Peters’ unique selling point was simply this; she believed that how our bodies work, where we get our vital spark from, how energy flows and balances within our bodies, how the human system functions, is just like a machine. What could be simpler than that? She had encountered a clear and simple explanation for the complexities of the human body’s energy systems. But as the American essayist HL Mencken once famously wrote… For every complex problem there is an answer that is clear, simple and wrong.

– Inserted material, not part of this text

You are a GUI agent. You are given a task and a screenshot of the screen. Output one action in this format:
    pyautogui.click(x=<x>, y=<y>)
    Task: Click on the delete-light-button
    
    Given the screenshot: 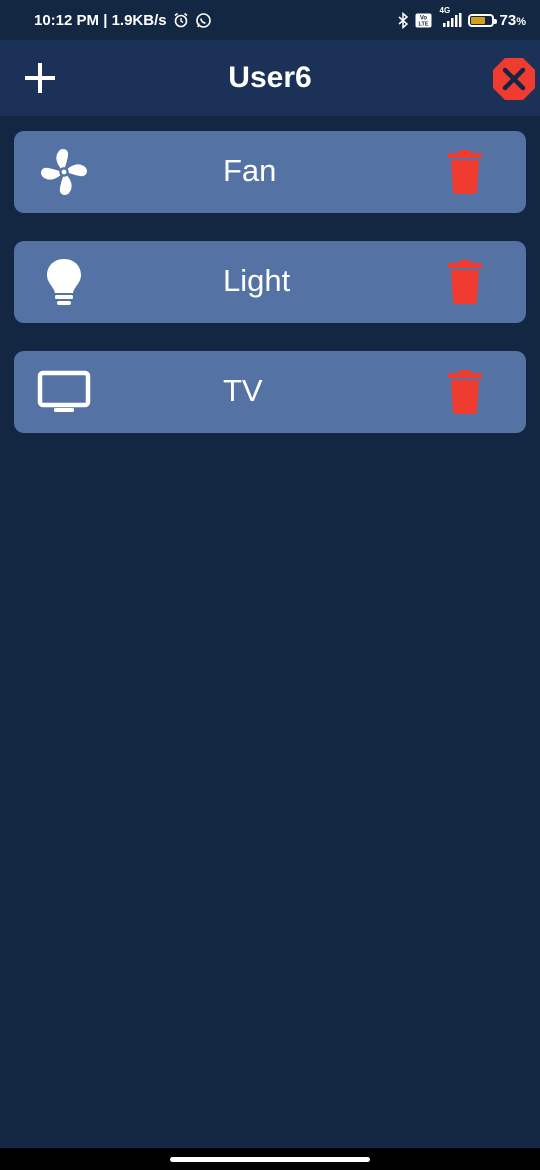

It seems probable that Peters was informed in her views on nutrition and calories by an influential publication by Professor WO Atwater. His booklet “Principles of nutrition and nutritive value of food” was produced on behalf of the US Department of Agriculture in 1906 and reprinted in 1910. In it, Atwater stated, in a section subtitled the body as a machine, that “If more food is eaten than is needed, more or less of the surplus may be and sometimes is stored in the body, chiefly in the form of fat”. He goes on to say that “the heat given off in the oxidation of a given quantity of any material is called the heat of combustion… the unit commonly used is the calorie… This is in accordance with the law of conservation of energy”. Atwater went further, describing the calorific values of fats, protein and carbohydrates and advised that “The evils of overeating may not be felt at once, but sooner or later they are sure to appear – perhaps in an excessive amount of fatty tissue’. What is interesting about this authoritative advice written over a century ago is that it could almost be pasted verbatim into a contemporary diet advice sheets. 

Professor Wilbur Atwater and Dr Lulu Hunt Peters had clearly not heard of William Banting whose simple and yet successful solution to corpulence was not about the quantity of food eaten, nor down to energy/calorie restriction, but rather about the nutritional or chemical qualities of the food. Avoid eating what he likened as ‘beans to a horse’ in other words. Instead, ensure you eat the right types of food for your body. Unlike Atwater and Peters, Banting advised care with the quality or types of food eaten, not its quantity or calorific load.

Lulu Hunt Peters did lose weight and so did many of her followers. But here is another thing about diets. All diets work for someone, even the whacky ones (diets that is), and yet no one diet appears to work for everyone. There does not appear to be a single universal healthy weight controlling diet out there. This should not come as a surprise, biology is after all inherently and invariably variable. But to cling to the notion that ‘a calorie is a calorie is a calorie’ when even rigorously observed prolonged starvation fails to support the arithmetic is unsatisfactory (to be discussed later when Dr Ancel Keys gets his turn in the hot seat). All this is not to say that calories are totally irrelevant. But when looking at health and weight the qualities of the foods consumed (especially its carbohydrate qualities) would appear to be far more important than simply its quantity; the total blind sum of its calories. It is not a zero-sum thing.

Actually, I suspect Dr Peters’ Unique Selling Proposition “don’t eat food, eat calories” may not have been the true cause for the success of her diet. The meal plans listed in her book are in fact pretty low-carb. These include plenty of salad vegetables (mostly raw), fruit, meat and fish. There are several rounds of toast, the occasional piece of bread and a few pretzels. But there is no pasta, pizza, cake, biscuits or rice. No fruit juices, no smoothies. There is an occasional slice of pie or a little potato in a chowder recipe for example, but otherwise Lulu’s is in fact a pretty low-carb’ diet programme. Is this an example perhaps of mistaken assumptions and incomplete knowledge? The Her diet seemed to worked but not perhaps for the reasons she thought it did.